Picking up where the first film ended, we find 15-year-old Mindy “Hit-Girl” McCready (Moretz) facing a new kind of evil: high school. Forced to give up crime fighting by her adoptive father (Morris Chestnut), the girl who knows dozens of ways to maim and kill with her bare hands finds herself at a loss with how to handle stuck-up popular kids.
Meanwhile, the previous antics of wanna-be superhero Dave “Kick-Ass” Lizewski (Taylor-Johnson) have inspired a new generation of amateur avengers, chief among them a motley and slightly pathetic group called Justice Forever led by ex-mob enforcer turned born-again Christian Colonel Stars and Stripes (Jim Carrey).
None of this sits well with former classmate Chris D’Amico (Mintz-Plasse), who, after betraying Kick-Ass as the Red Mist in the first installment, now seeks to vengeance for the death of his father as the world’s first super-villain, the Motherfucker.
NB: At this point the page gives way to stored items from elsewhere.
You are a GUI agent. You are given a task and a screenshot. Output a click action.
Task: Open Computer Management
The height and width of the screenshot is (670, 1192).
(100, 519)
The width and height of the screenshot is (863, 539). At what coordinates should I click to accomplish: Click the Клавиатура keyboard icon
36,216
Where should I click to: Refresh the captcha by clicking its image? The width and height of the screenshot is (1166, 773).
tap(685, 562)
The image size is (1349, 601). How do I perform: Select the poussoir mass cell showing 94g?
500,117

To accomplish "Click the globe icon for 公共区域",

He organizes a gang of his own — the Toxic Mega Cunts — and raises the stakes as he goes to work on the city and its self-appointed protectors.
So yeah, it’s sorta like The Dark Knight meets Mean Girls, but with more swearing and dismemberment. And much like the former, it has a central theme of escalation, as the Motherfucker’s increasingly violent and sadistic methods strip away the wish-fulfillment aspect of vigilantism for both the good guys and the viewer, making it every bit the surreal and subversive superhero film that the first movie and their comic book source material were. However, director Jeff Wadlow, substituting for Matthew Vaughn (X-Men: First Class), focuses too much on trying to mimic the controversial elements of the first film rather than tell the story at the heart of KA2, relegating the quirky character elements that made Kick-Ass tick to background status. As a result, Hit-Girl’s pirahna-out-of-water high school odyssey is perfunctory and Dave’s tragic coming-of-age story carries an air of detachment.
Which isn’t to say it’s not an entertaining flick; the action sequences are inspired and suitably bloody and hyper-kinetic, the gags are raunchy and non-PC, and sly comic book commentary is still there (a t-shirt worn by Dave in one scene sums up a decade’s worth of fan-boy sentiments in one throw-away sight gag). “Try to have fun, otherwise what’s the point?”, advises Colonel Stars and Stripes before a big takedown. It’s an ethos that Kick-Ass 2 wears on its sleeve, reminding us that this stuff is best enjoyed when not taken too seriously.